** Excerpt follows **

The safety record of the Zepplin company in Germany is very impressive

They had many failures, no fatalities. Until the Hindenburg




The USS Akron, USS Shenandoah, and USS Macon all failed due to bad weather. That's 3 of the US's 4 operational airships. (Another airship was constructed for the US, but was destroyed by poor handling before it was delivered to the US.)

Of the British experience with airships, R101 outright failed due to bad weather, and three more were scrapped after suffering accidents during bad weather, out of a total of 16 completed.

I don't feel like totting up the record of the Zeppelins, but the Wikipedia page does indicate that several of them failed due to weather incidents. One of the big lessons from the most notable airship failures is that airships don't really work in poor weather, and safety in such conditions means "don't even attempt to fly," which is a pretty different rule than the one for airplanes or other modes of transportation.


I mean if the alternative transports also don't work in bad weather I'm not sure you can use some failures to disqualify airships.

So long as they work "more" days of the year it's a better solution. Weather doesn't really sneak up on us anymore.


Aircraft are substantially more resistant to bad weather: you can fly an airplane into a hurricane.

Aircraft are also a lot faster -- it's unlikely that a thunderstorm will catch up with you (max speed of a storm is something like 50-80 mph) and trips are a lot shorter.

Airships are much closer to the storm speed and may need to stay aloft for several days. That makes it more likely that they'll hit unexpected weather and give them fewer options to avoid anything.

It's true that someone could do some shipping with airships and just eat the downtime due to weather. So far nobody has done that. And not for lack of trying: CargoLifter (mentioned elsewhere in this thread) went bankrupt on this idea.


Its not unexpected that a california resident, one accustomed to fairly temperate weather, would invest heavily into airships.


Airships aren't aircraft?


> I mean if the alternative transports also don't work in bad weather

But they do.

Imagine the kind of storm that can stop a freight train. Or the kind that would give the captain of a large container ship pause.

Now imagine airships facing the same storm.


This thread started because somebody was talking about towns where the weather prohibited rails from being built [1].

Let me know what freight train can run without rails ... All I have to find is 1 day the airship can travel and its better than your trail.

[1]: https://news.ycombinator.com/item?id=34579915


R101 failed because it was a dreadful design.

** End of Excerpt **
** The data follows **

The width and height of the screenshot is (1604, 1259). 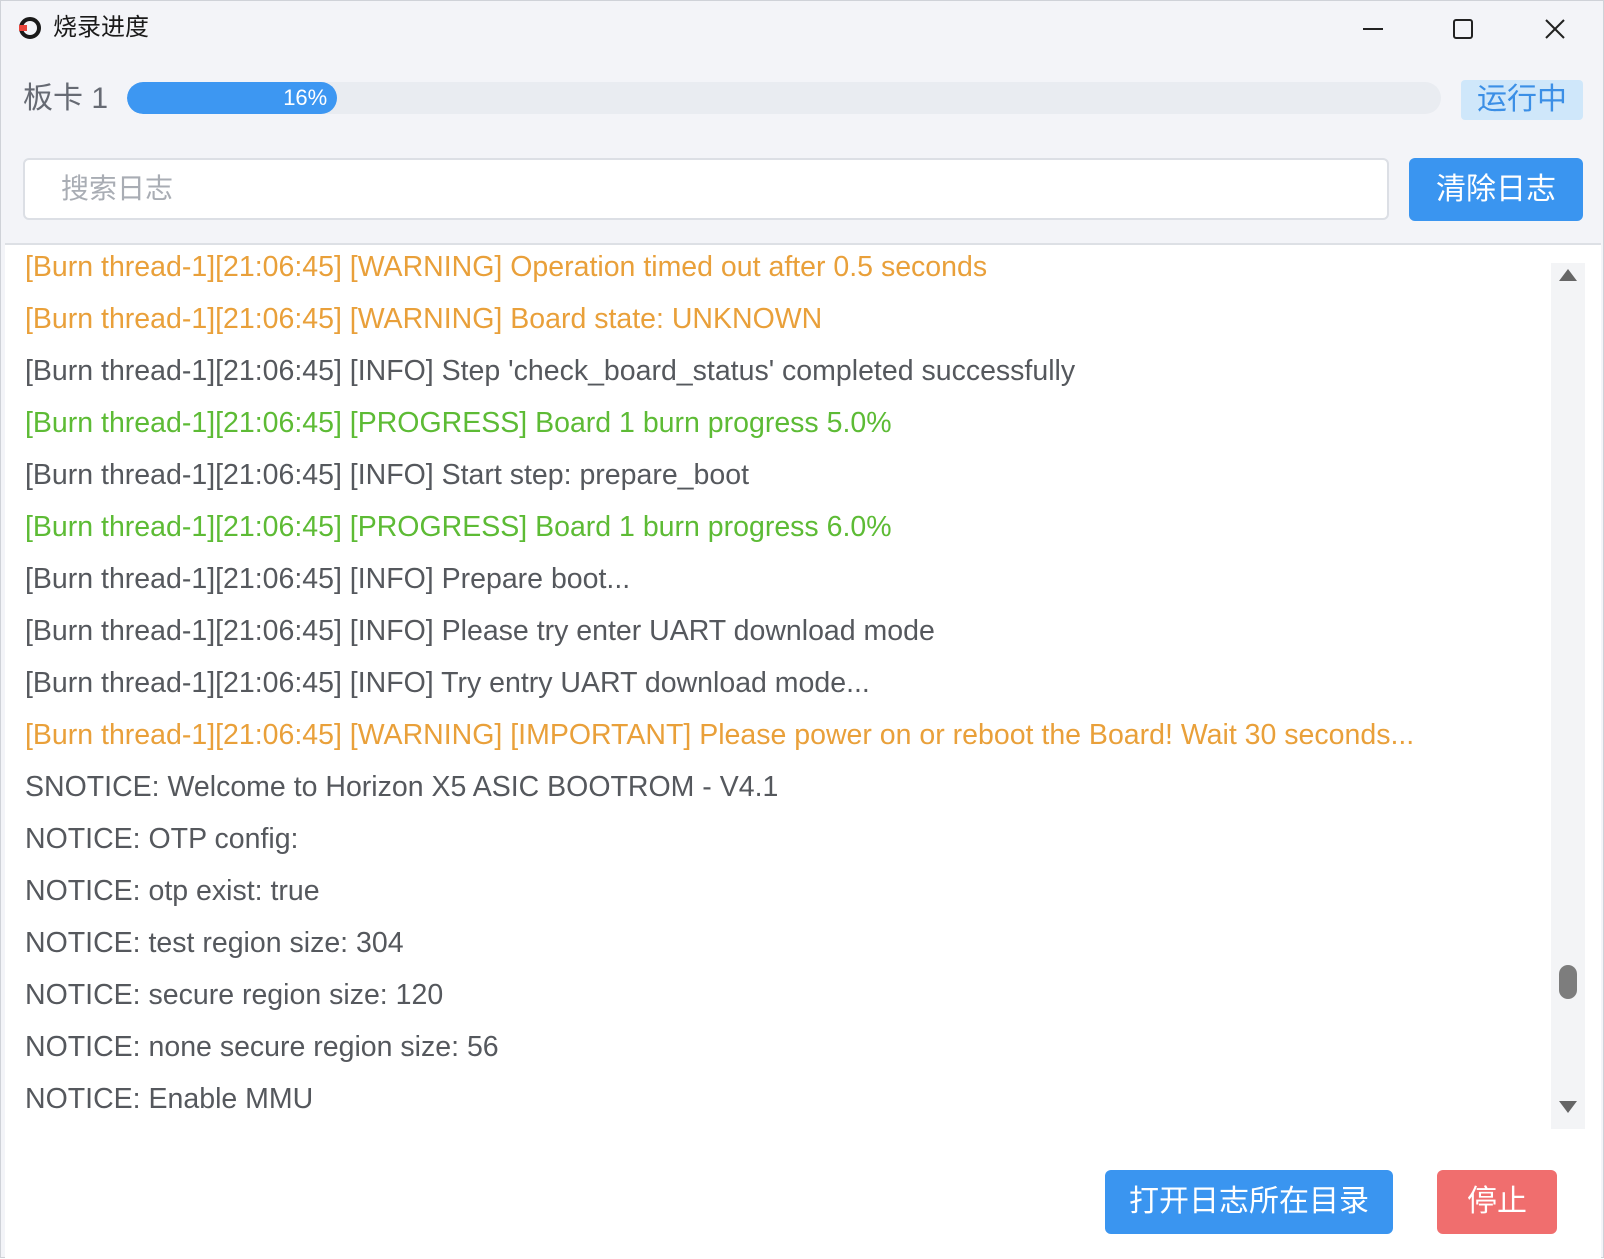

** End of The data **

### Parts of the exercise
[A] Which company in the airship discussion went bankrupt trying to ship cargo with airships?
[B] Transcribe the part of the airship discussion starting with "Aircraft are also" and going on through "on this idea.".

### Outputs by task
[A] CargoLifter

[B]
Aircraft are also a lot faster -- it's unlikely that a thunderstorm will catch up with you (max speed of a storm is something like 50-80 mph) and trips are a lot shorter.

Airships are much closer to the storm speed and may need to stay aloft for several days. That makes it more likely that they'll hit unexpected weather and give them fewer options to avoid anything.

It's true that someone could do some shipping with airships and just eat the downtime due to weather. So far nobody has done that. And not for lack of trying: CargoLifter (mentioned elsewhere in this thread) went bankrupt on this idea.